A Higher-Order Numerical Scheme for Two-Dimensional Nonlinear Fractional Volterra Integral Equations with Uniform Accuracy

In this paper, based on the modified block-by-block method, we propose a higher-order numerical scheme for two-dimensional nonlinear fractional Volterra integral equations with uniform accuracy. This approach involves discretizing the domain into a large number of subdomains and using biquadratic Lagrangian interpolation on each subdomain. The convergence of the high-order numerical scheme is rigorously established.

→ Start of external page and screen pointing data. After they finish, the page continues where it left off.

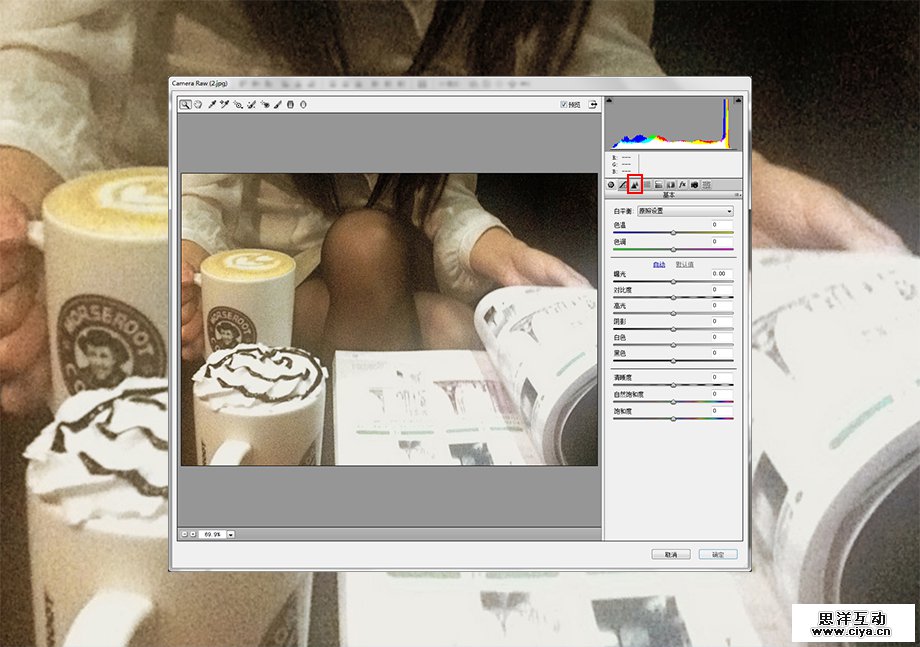Open the 白平衡 white balance dropdown
This screenshot has height=647, width=920.
685,211
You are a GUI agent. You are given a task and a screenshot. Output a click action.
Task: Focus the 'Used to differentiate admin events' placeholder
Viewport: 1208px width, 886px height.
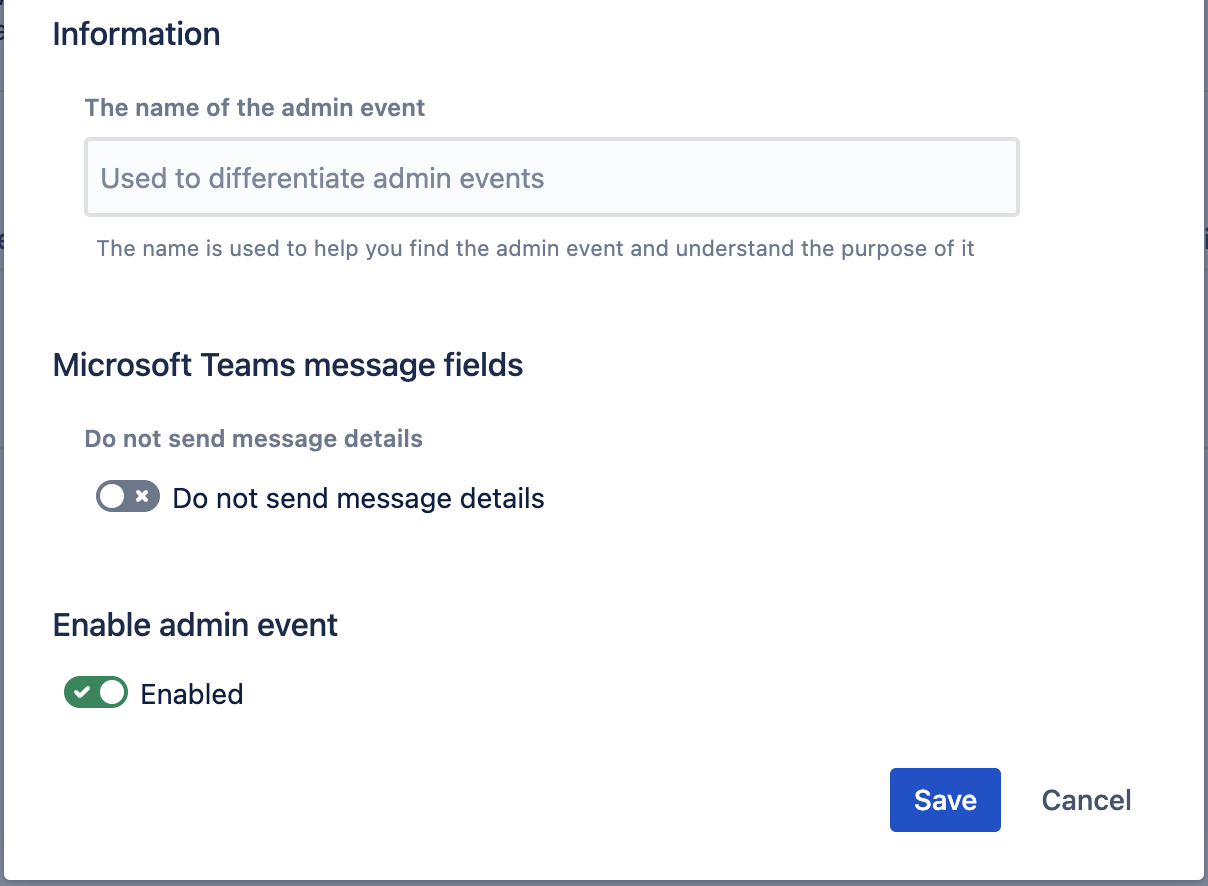pyautogui.click(x=322, y=179)
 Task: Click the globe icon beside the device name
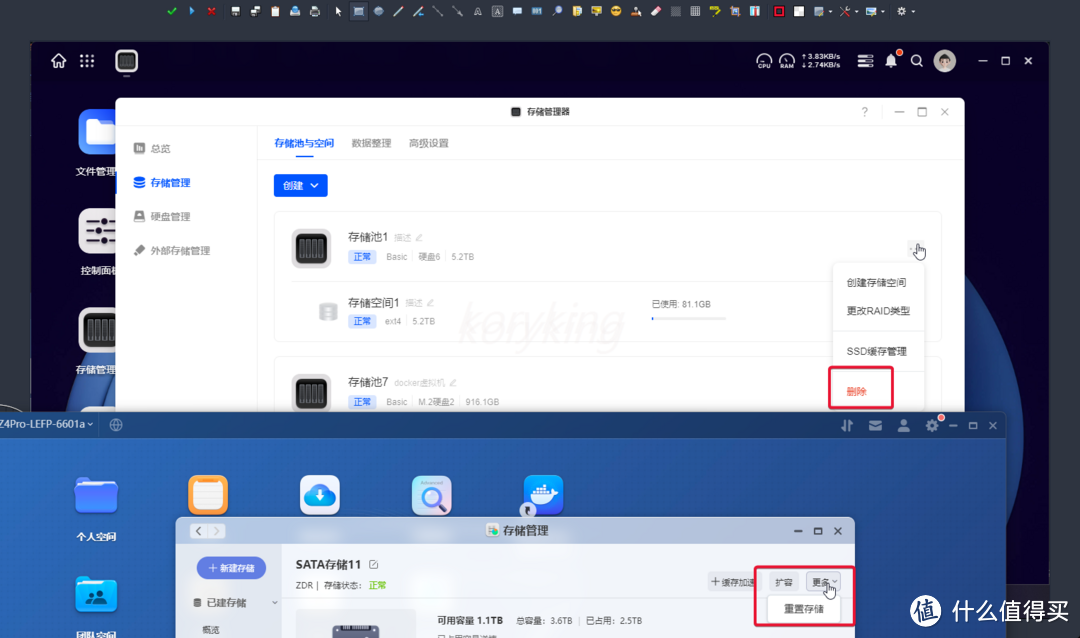pos(115,424)
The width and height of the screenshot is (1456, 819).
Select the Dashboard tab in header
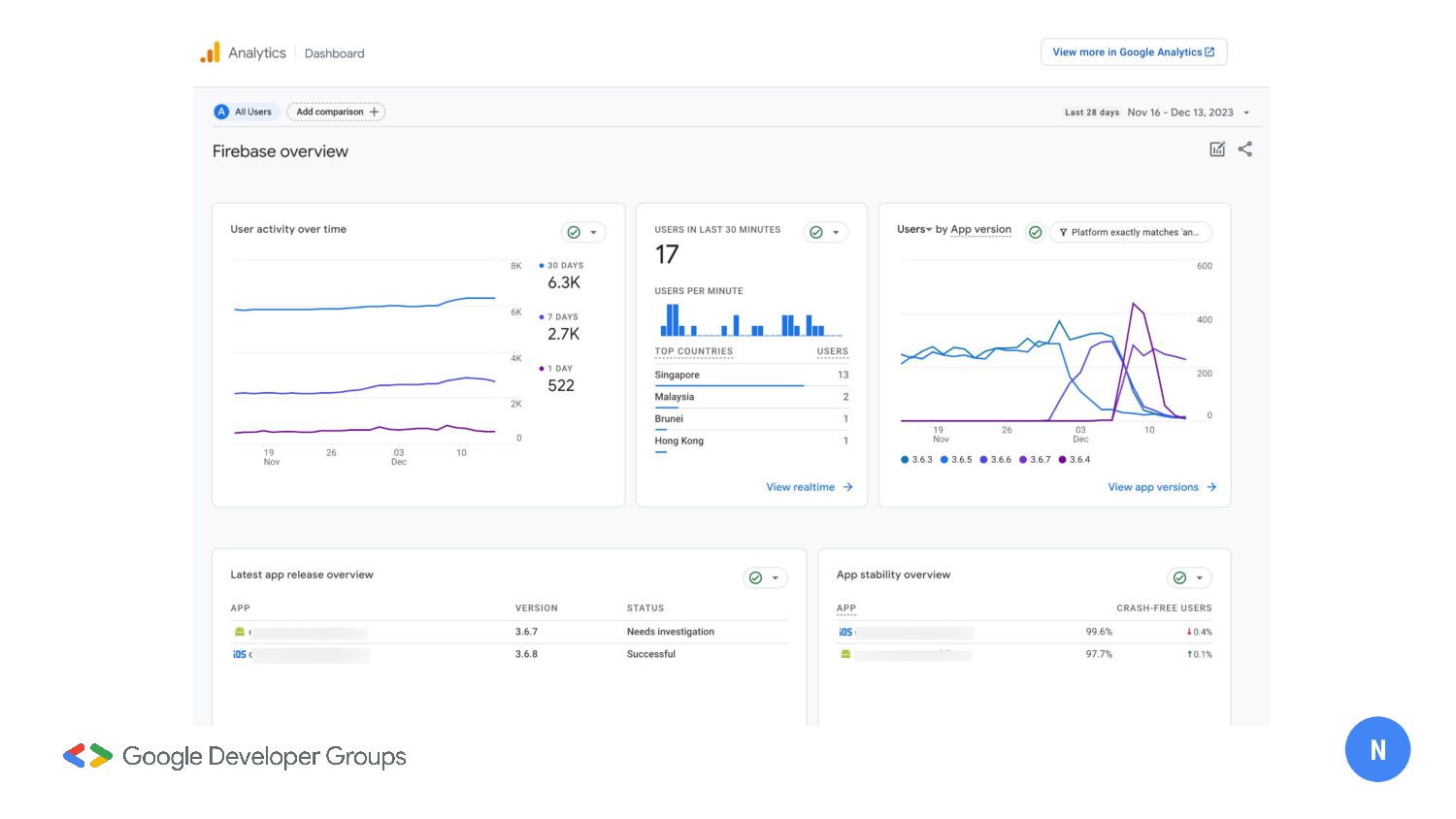tap(335, 53)
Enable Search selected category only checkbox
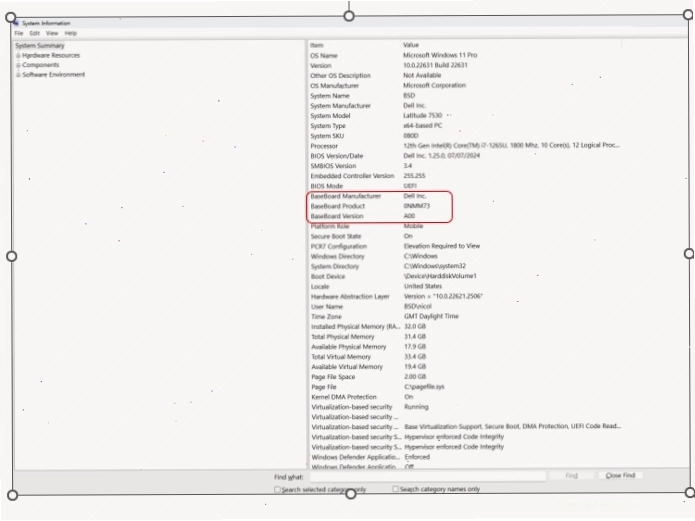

We prove that the numerical solution converges to the exact solution with the optimal convergence order O(h(x)(4-alpha) + h(y)(4-beta)) for 0 < alpha,beta < 1. Finally, experiments with four numerical examples are shown, to support the theoretical findings and to illustrate the efficiency of our proposed method.

Automated summary

This paper proposes a higher-order numerical scheme for solving two-dimensional nonlinear fractional Volterra integral equations with uniform accuracy. The scheme is based on the modified block-by-block method and involves discretizing the domain into subdomains and using biquadratic Lagrangian interpolation. The convergence of the scheme is rigorously established, and it is proven that the numerical solution converges to the exact solution with the optimal convergence order of O(h(x)(4-alpha) + h(y)(4-beta)) for 0 < alpha,beta < 1. Experimental results with four numerical examples are presented to support the theory and illustrate the efficiency of the proposed method.